To give an example, I remember trying to derive the quadratic equation when I was young, and no amount of algebraic repositioning was going to help me unless I know how to complete the square! But once that type of trick is in your toolbox, you can begin to solve all sorts of other problems.
Even the bowling calculator can become hard if you don't know what your doing, not because TDD is bad or a wrong way to do things, but because you don't know how to reason about your program. Even bowling has 12^13 outcomes, with a bunch of silly special cases if you approach it the wrong way. Thus a truly naive approach might lead you down a weird direction.
> reduces programming or math to a checklist
I mean, you can. "Have an initial idea. Define a utility function. Apply gradient descent".
It's just that all three steps are really really hard.
TDDs insight is that gradient descent is relatively easy if the utility function is one-dimensional and monotonic. (Bonus point, it still works with the set of initial ideas being empty)
The "tricks in your toolbox" are ultimately all about simplifying the utility function from "exhaustive mapping of problem domain to solution demain proves valid" to a simpler one. In your example, you mapped the problem domain from "solve order two polynomial" to "complete square, take square root, solve order one polynomial".
You _could_ apply these tricks mechanically (hey, that's what symbolic algebraic systems do in your example), but it would require an initial formal specification of the problem - that's ultimately what Norvig does for his Sudoku approach - and, for a general approach, a way to reason over formal specifications.
It always boils down to "how well do you understand the problem, and how well can you describe it formally". TDD works best for "not at all, not at all".
> I mean, you can. "Have an initial idea. Define a utility function. Apply gradient descent".
> It's just that all three steps are really really hard.
Haha, I was hoping for something a little easier than that! I'm not sure gradient descent would apply for all problem spaces, but I get the gist of what you're saying.
> TDDs insight is that gradient descent is relatively easy if the utility function is one-dimensional and monotonic. (Bonus point, it still works with the set of initial ideas being empty)
That's sort of what I was driving at. I certainly won't argue you can't, with time and patience, at least exhaustively enumerate a solution space.
My impression of the TDD literature e.g. things like https://en.wikipedia.org/wiki/Transformation_Priority_Premis... is that they're pushing an idea that you can systematically walk through a set of transformations and get a program, that we can thus avoid the "really really hard" steps you mention.
This hill-climbing style matches closely with the monotonic utility function you mention.
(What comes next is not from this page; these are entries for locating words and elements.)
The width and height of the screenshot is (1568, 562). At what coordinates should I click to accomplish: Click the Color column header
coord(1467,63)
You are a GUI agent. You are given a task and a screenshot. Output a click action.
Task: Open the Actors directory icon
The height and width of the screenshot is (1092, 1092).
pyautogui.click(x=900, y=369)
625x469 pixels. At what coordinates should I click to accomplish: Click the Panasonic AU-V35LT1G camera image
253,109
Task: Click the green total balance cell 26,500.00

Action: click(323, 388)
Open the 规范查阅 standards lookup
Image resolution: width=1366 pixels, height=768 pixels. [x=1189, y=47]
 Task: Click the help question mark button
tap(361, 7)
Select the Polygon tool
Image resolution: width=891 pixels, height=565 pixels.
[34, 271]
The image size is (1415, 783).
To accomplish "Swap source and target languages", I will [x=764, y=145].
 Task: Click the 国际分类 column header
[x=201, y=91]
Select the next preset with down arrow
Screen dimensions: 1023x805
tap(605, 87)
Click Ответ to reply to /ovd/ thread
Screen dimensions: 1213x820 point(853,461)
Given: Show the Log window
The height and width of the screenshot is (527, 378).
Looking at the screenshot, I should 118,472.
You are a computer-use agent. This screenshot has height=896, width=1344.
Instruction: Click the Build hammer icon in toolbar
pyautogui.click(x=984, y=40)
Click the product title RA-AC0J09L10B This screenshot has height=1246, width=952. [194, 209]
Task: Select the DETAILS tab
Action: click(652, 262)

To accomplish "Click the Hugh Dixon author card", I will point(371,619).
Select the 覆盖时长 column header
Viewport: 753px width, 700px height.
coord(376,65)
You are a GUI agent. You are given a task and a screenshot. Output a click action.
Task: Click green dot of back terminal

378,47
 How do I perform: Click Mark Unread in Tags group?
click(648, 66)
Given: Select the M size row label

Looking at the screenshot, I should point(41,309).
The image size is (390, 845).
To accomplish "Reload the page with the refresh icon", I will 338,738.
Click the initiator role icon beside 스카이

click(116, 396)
And if there are lots of interesting problems where this works for people, then that's great. I certainly won't object to having a system for approaching problems, and the general idea of trying to avoid adding complexity too early.
My original motivation was really just observing what appeared to happen when you apply these techniques _outside of their scope_. The failure mode becomes this sort of fascinating circling around a local minimum, with local changes that don't really make progress towards the ultimate goal. This is exactly what you'd see in an ML domain so it's kind of interesting to see it in the real-world.
Mea culpa: that was the part I found really interesting. I likely tried to stretch the point too broadly. Ultimately what I wanted to convey was there's no general way to avoid the hard part.